Clearly, we are being maneuvered into a Gore vs. Newt presidential election in 2008. Who do you pick? Gore fears rising seas. Gingrich fears rising hordes. Gore fears it might be too late to reverse global warming. Gingrich fears it might be too late to reverse World War III!
According to David Postman’s Seattle Times-hosted political blog:
Gingrich said in the coming days he plans to speak out publicly, and to the administration, about the need to recognize that America is in World War III.
He lists wars in Afghanistan, Iraq, this week’s bomb attacks in India, North Korean nuclear threats, terrorist arrests and investigations in Florida, Canada and Britain, and violence in Israel and Lebanon as evidence of World War III. He said Bush needs to deliver a speech to Congress and “connect all the dots” for Americans.
He said the reluctance to put those pieces together and see one global conflict is hurting America’s interests. He said people, including some in the Bush Administration, who urge a restrained response from Israel are wrong “because they haven’t crossed the bridge of realizing this is a war.”
“This is World War III,” Gingrich said. And once that’s accepted, he said calls for restraint would fall away.
Already, Hugh Hewitt is reading “appeasers” out of the blogosphere, even those conservatives who want to stop and think about this for a second before we start blasting away at Syria and Iran. World War III is the message of the week. Hewitt likes to cite the William Manchester biography of Winston Churchill, “The Last Lion,” which documents British appeasement of Hitler in the 1930s, and Churchill’s lonely, failed efforts to reverse it before the Nazi military strength grew to the point where it threatened all of Europe. I’ve read that book, and it’s great, and it has nothing to do with today.
The British appeasers thought Hitler could be Britain’s ally against the Communist Soviet Union, or if not an ally, a kind of vanguard who would do the dirty work that the deeply anti-Red British establishment didn’t want to do themselves. Also, the British establishment thought many of Hitler’s demands were quite reasonable; it was still an embarassment to Britain that it supported the draconian punishment of Germany demanded by France after WWI.
These positions look ridiculous now, and those who held them are responsible for hundreds of millions of avoidable deaths. That’s why “appeaser” is such a blood insult for Hewitt to toss around so carelessly.

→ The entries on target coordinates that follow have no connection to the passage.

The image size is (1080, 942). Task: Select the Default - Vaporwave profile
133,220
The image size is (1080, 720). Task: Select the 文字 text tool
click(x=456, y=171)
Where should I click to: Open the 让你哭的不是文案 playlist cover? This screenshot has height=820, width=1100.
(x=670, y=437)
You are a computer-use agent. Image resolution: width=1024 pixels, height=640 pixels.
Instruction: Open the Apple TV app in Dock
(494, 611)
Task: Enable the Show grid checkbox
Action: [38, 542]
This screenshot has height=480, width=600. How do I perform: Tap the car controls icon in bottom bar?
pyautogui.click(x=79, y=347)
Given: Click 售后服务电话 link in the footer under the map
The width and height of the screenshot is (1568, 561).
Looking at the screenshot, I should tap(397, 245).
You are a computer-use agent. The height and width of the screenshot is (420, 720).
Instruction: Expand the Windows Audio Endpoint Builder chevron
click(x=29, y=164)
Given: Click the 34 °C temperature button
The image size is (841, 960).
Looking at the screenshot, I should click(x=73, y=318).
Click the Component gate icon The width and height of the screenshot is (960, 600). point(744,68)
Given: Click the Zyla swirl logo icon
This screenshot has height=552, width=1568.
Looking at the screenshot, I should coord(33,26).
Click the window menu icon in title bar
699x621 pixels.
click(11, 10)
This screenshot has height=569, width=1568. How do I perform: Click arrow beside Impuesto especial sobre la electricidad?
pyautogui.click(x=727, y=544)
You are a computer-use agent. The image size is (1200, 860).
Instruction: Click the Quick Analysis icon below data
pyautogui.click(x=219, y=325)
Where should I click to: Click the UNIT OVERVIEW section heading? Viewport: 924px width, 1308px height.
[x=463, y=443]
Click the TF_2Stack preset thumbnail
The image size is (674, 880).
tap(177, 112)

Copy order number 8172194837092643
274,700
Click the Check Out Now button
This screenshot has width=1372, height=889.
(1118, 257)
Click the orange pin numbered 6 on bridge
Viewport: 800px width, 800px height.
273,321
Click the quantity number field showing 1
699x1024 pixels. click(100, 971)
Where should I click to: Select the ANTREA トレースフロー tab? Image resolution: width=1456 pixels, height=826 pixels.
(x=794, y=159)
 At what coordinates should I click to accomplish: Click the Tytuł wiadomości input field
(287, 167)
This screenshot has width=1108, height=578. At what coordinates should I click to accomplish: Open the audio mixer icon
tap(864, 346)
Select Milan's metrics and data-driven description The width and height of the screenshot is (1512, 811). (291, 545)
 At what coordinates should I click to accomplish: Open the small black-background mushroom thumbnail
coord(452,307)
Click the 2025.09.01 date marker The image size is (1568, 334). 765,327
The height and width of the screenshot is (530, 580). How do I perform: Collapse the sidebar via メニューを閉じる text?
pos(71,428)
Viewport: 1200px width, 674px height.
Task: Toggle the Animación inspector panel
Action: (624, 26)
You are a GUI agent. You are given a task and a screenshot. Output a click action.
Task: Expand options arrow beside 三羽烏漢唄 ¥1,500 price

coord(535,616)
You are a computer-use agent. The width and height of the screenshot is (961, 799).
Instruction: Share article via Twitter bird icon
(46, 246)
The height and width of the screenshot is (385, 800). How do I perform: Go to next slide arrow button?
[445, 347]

But reviewing the news coverage of Israel’s fight with Hezbollah, I see virtually no sentiment out there to “appease” the terrorist group’s sponsors, Syria and Iran. There is little confusion about the hostile status of these countries with respect to Israel and the U.S. The argument is over how to deal with them, and there are many approaches being debated. The problem is legitimately complex.
Patience, Hugh! It’s still okay to have a debate in this country.
One perhaps relevant observation: The left-wing blogs haven’t really said anything much about the fighting in the Middle East, nor about the Syria/Iran aspect of the issue, and seem to want to steer the conversation back to more tried and true topics.
The most important thing Arianna Huffington found to say about the war was that Bush’s use of the word “shit” in a conversation with Tony Blair is yet more proof that Bush is blah blah blah blah. Joshua Micah Marshall doesn’t think the president’s s-bomb is such a big deal, but he does allow a guest blogger to enjoy the irony of columnist David Brooks being inconsistent because before the Iraq war he was blah blah blah blah blah. Daily Kos announced he won’t have anything to say about the war at all, and Kevin Drum has taken the same position (which prompts a comment on his site that “A political blog will be pretty lame without an opinion on an active war.”) I get the feeling that the unstated fear among this side of the blogosphere is the war might — darn the luck — help Joe Lieberman.
So I really don’t know what Hugh Hewitt is worrying about. The conservatives have the field all to themselves.
But if Newt Gingrich wants Bush to declare World War III, I sure want a debate about that first, if it’s okay with you all. I mean, sheesh. I’m pretty hawkish, but the right has gone a bit giddy! The unfolding of the Iraq war has tempered my enthusiasm. I can’t believe it hasn’t made people of Gingrich’s and Hewitt’s ilk a bit more humble about making demands for war with no debate and no restraint.